Le même verset, quatre fois
Rien ne vaut la comparaison. Voici quatre traductions d'un même verset, dans les quatre versions disponibles ici :
| Version | Jean 1:1 |
|---|---|
| Segond 1910 | Au commencement était la Parole, et la Parole était avec Dieu, et la Parole était Dieu. |
| Darby 1885 | Au commencement était la Parole ; et la Parole était auprès de Dieu ; et la Parole était Dieu. |
| Ostervald 1996 | Au commencement était la Parole, la Parole était avec Dieu, et la Parole était Dieu. |
| Crampon 1923 | Au commencement était le Verbe, et le Verbe était en Dieu, et le Verbe était Dieu. |
« Parole » ou « Verbe » ? Le grec dit logos, et les deux mots sont défendables : l'un dit ce que Dieu adresse, l'autre ce qu'il est. De même au Psaume 23:1, l'Éternel est « mon berger » chez Segond et Darby, « mon pasteur » chez Crampon ; et Ostervald, plus classique, poursuit par « je n'aurai point de disette » là où les autres écrivent « je ne manquerai de rien ». Personne ne se contredit : chacun éclaire une facette.

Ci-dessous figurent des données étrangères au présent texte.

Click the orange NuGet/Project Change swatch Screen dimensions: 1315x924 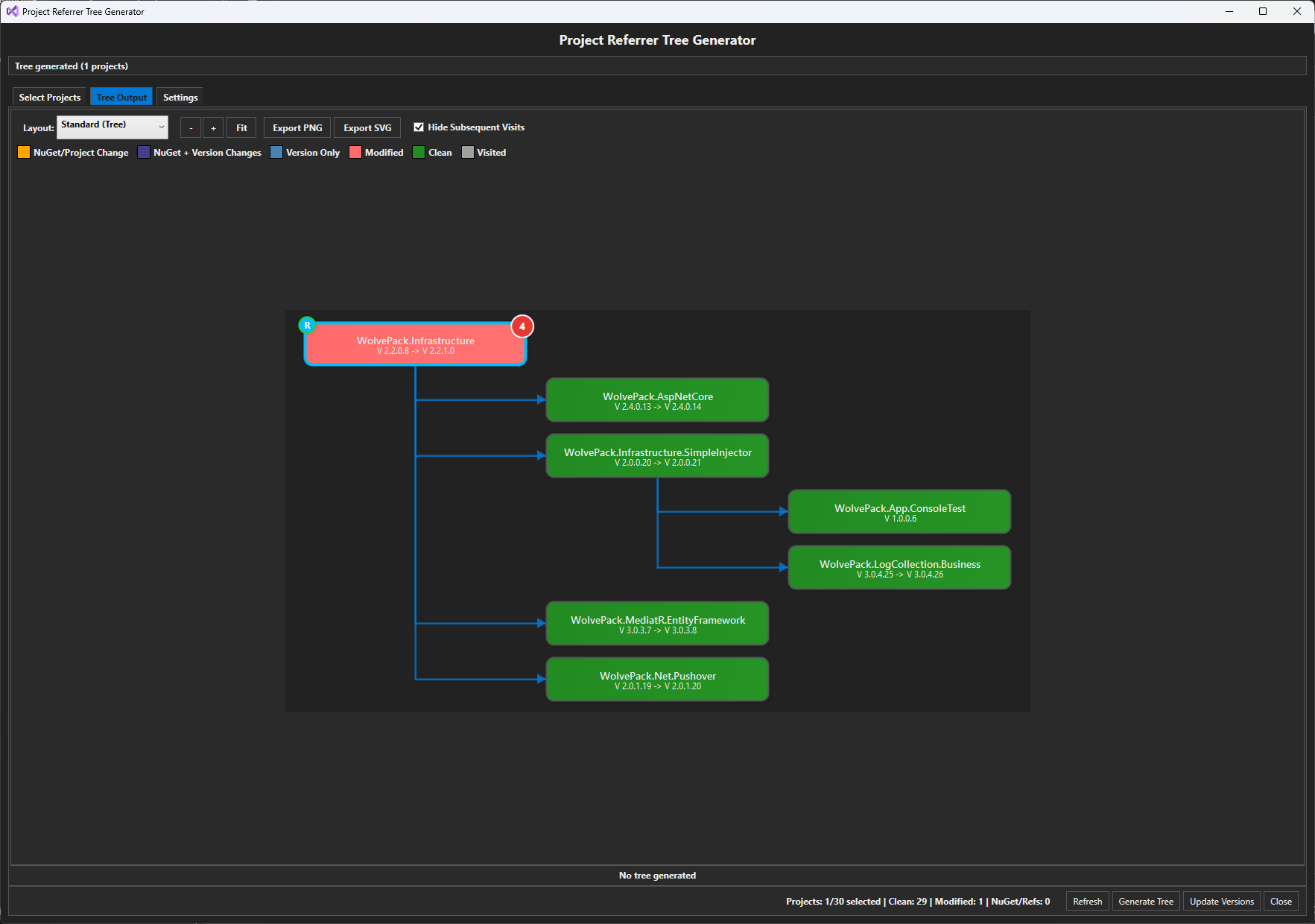tap(23, 152)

Littérale ou compréhensible ?
« Ta parole est une lampe à mes pieds, et une lumière sur mon sentier. »
- Psaume 119:105Toute traduction se tient entre deux pôles. D'un côté l'équivalence formelle : suivre la structure de l'original, au risque d'une phrase raide (Darby en est l'exemple type). De l'autre l'équivalence dynamique : rendre le sens en français naturel, au risque d'interpréter à la place du lecteur. Segond, Ostervald et Crampon se tiennent au milieu, plus près du premier pôle.
Aucun de ces choix n'est neutre, et aucun n'est une trahison. La question honnête n'est pas « quelle version est la vraie ? » mais « qu'est-ce que ce traducteur a dû décider ici ? ». Comparer deux versions sur un passage difficile, c'est souvent voir apparaître la question que posait déjà le texte d'origine.
Et les traductions d'aujourd'hui ?
La Segond 21, la Nouvelle Bible Segond, la Bible du Semeur, la TOB, la Bible de Jérusalem ou Parole de Vie sont des travaux récents et souvent excellents. Elles sont aussi protégées par le droit d'auteur : on ne peut pas les republier librement. Les quatre versions de ce site appartiennent au domaine public, ce qui permet de les mettre à disposition intégralement, gratuitement, sans publicité et sans compte à créer. C'est une contrainte, mais elle a du bon : ces textes ont traversé le temps.
Laquelle choisir ?
Pour une lecture suivie, quotidienne, la Segond 1910 reste le meilleur point de départ : c'est celle que le site ouvre par défaut. Pour creuser un passage, ouvrez la Darby et regardez les crochets : ils racontent le travail du traducteur. Pour retrouver la langue des anciennes familles protestantes, l'Ostervald. Pour lire ce que lisent nos frères catholiques, et découvrir les livres deutérocanoniques, la Crampon.
Sur chaque chapitre du site, une rangée de boutons permet de passer d'une version à l'autre sans perdre sa page : vous restez au même livre, au même chapitre. La recherche fonctionne aussi dans la version choisie.
Toute Écriture est inspirée de Dieu, et utile pour enseigner, pour convaincre, pour corriger, pour instruire dans la justice.
Les traductions passent, se révisent, se démodent ; la Parole demeure. « L'herbe sèche, la fleur tombe ; mais la parole de notre Dieu subsiste éternellement » (Ésaïe 40:8). Le meilleur usage que l'on puisse faire de quatre versions, ce n'est pas de les collectionner : c'est d'en ouvrir une, aujourd'hui.